# Butler, PA.



## Howard Gordon (Nov 24, 2018)

Mark your calendar.  Always a great, mid-winter show!


----------



## catfish (Nov 24, 2018)

Thanks for the info.


----------



## sm2501 (Dec 8, 2018)

I can’t wait!


Sent from my iPhone using Tapatalk


----------



## BICYCLE HEAVEN (Dec 8, 2018)

Fantastic bike show,,,,i will be looking for BMX parts or bike parts in bunches .My number is 412 716 4956 if you need me to bring anything,,I have Schwinn krate bikes to trade if needed.,,,,,,,Everyone is welcome to visit the Bicycle Heaven Museum before or after the swap and is only 45 min away.


----------



## sm2501 (Dec 8, 2018)

BICYCLE HEAVEN said:


> Fantastic bike show,,,,i will be looking for BMX parts or bike parts in bunches .My number is 412 716 4956 if you need me to bring anything,,I have Schwinn krate bikes to trade if needed.,,,,,,,Everyone is welcome to visit the Bicycle Heaven Museum before or after the swap and is only 45 min away.




Well worth the trip!!!


Sent from my iPhone using Tapatalk


----------



## Nomadmax (Dec 9, 2018)

Is this a good one for people interested in 60s-90s road racing bikes?


----------



## dogdart (Dec 10, 2018)

Nomadmax said:


> Is this a good one for people interested in 60s-90s road racing bikes?



Anything and everything can and does show up


----------



## Jesse McCauley (Dec 15, 2018)

My wife and I are expecting out first born at the end of this month, if we're feeling ambitious we will make this a family trip!


----------



## Jesse McCauley (Dec 19, 2018)

Is anyone planning to attend Butler that may be coming from the Columbus, Ohio area? 
I purchased a bike over there hoping to make a pass through on my way to Butler but seller is occupied in that time frame.


----------



## catfish (Dec 19, 2018)

Howard, thank you for the invite and the Christmas card !      Catfish


----------



## Jesse McCauley (Dec 19, 2018)

catfish said:


> Howard, thank you for the invite and the Christmas card !      Catfish



Fine gent' that man Howard Gordon.


----------



## jungleterry (Dec 30, 2018)

Yes always a good show ,nice to get out some of my Hoppys that day too.
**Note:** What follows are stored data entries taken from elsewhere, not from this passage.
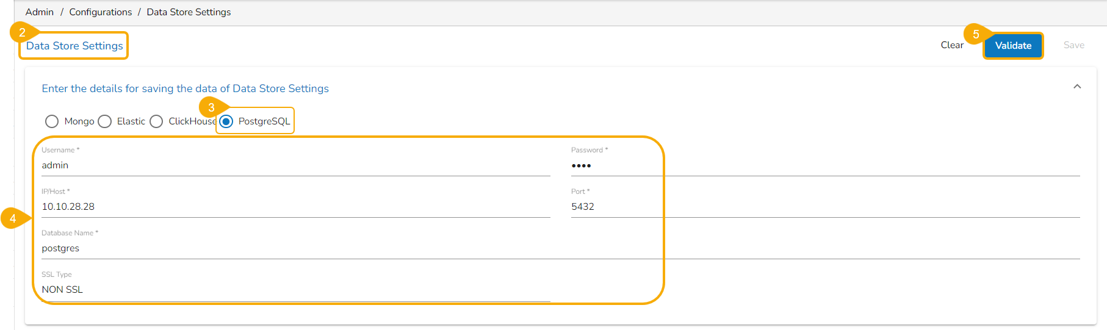Click the panel heading about saving details
The image size is (1107, 330).
(185, 88)
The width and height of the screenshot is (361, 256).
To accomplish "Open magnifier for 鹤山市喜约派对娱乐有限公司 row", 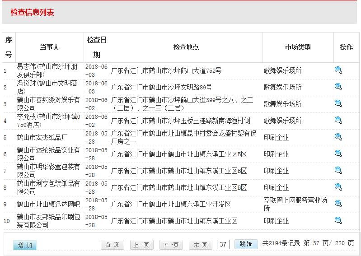I will coord(338,103).
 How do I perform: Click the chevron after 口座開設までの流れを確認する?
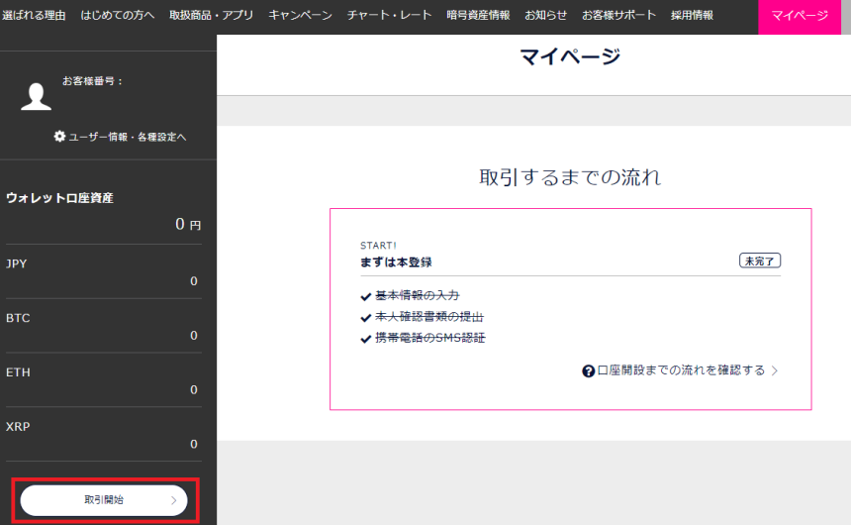[x=775, y=370]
May wheel in my 26 inch Hoppy mans version.Who knows its a long winter here in Ohio.LOL


----------



## jungleterry (Dec 30, 2018)

jungleterry said:


> Yes always a good show ,nice to get out some of my Hoppys that day too. May wheel in my 26 inch Hoppy mans version.Who knows its a long winter here in Ohio.LOL


----------



## bicycle larry (Jan 8, 2019)

jungleterry said:


> View attachment 926323



love your hoppy bike terry . you got all the good suff on it ,and its a 26 in. one too    from bicycle larry


----------



## Jesse McCauley (Jan 10, 2019)

Anyone know if there are still swap spaces open? 
I'm thinking I may have to rent me a trailer and fill'er up!


----------



## Howard Gordon (Jan 11, 2019)

Jeff tries to accommodate everyone, but may ask to squeeze together if more space is needed. Don't forget about my open house the day before. Eat, drink, and check out my bikes.All invited. Thankyou, Howard.  724 205 8172


----------



## jungleterry (Jan 11, 2019)

Yes I believe he makes space for everybody .


----------



## rfeagleye (Jan 14, 2019)

So...it looks like there's going to be a blizzard Saturday and Sunday of the swap weekend. Would Jeff re-schedule if the weather is horrible?


----------



## Howard Gordon (Jan 14, 2019)

What blizzard???News to us. Date is set. Thankyou.


----------



## rfeagleye (Jan 14, 2019)

You might want to check the weather. Saturday night and Sunday morning in Ohio 5-8 inches.


----------



## jungleterry (Jan 14, 2019)

yes it is working its way in ,to early to tell .will keep watching for sure.


----------



## jungleterry (Jan 16, 2019)

Yes looks like it could be a. Ad weather weekend but still can change . Will see  done it


----------



## New Mexico Brant (Jan 16, 2019)

Any previews as to what is coming?


----------



## rfeagleye (Jan 17, 2019)

Mother Nature is bring snow to the swap:

https://www.aol.com/article/weather/2019/01/17/blockbuster-storm-northeastern-us-weekend/23645222/


----------



## OSCAR...N... (Jan 17, 2019)

rfeagleye said:


> Mother Nature is bring snow to the swap:
> 
> https://www.aol.com/article/weather/2019/01/17/blockbuster-storm-northeastern-us-weekend/23645222/




Hey amigo stay in home cause the cold weather may AFFECT your (Pretty face & Voice )stay home please don't WORRY We gonna make it sure attend the B.show and not only that We going enjoy & looks the table by table. & talk with the Vendors!!! so my best advice for you is make a big Pot of chicken soup and stay warm...... jijijijijiji......


----------



## OSCAR...N... (Jan 17, 2019)

Oh Oh oh and by the way Thanks for your Positive & Negative comments and have a bless day.....


----------



## JOEL (Jan 17, 2019)

You should all come to sunny Indiana instead!


----------



## OSCAR...N... (Jan 17, 2019)

JOEL said:


> You should all come to sunny Indiana instead!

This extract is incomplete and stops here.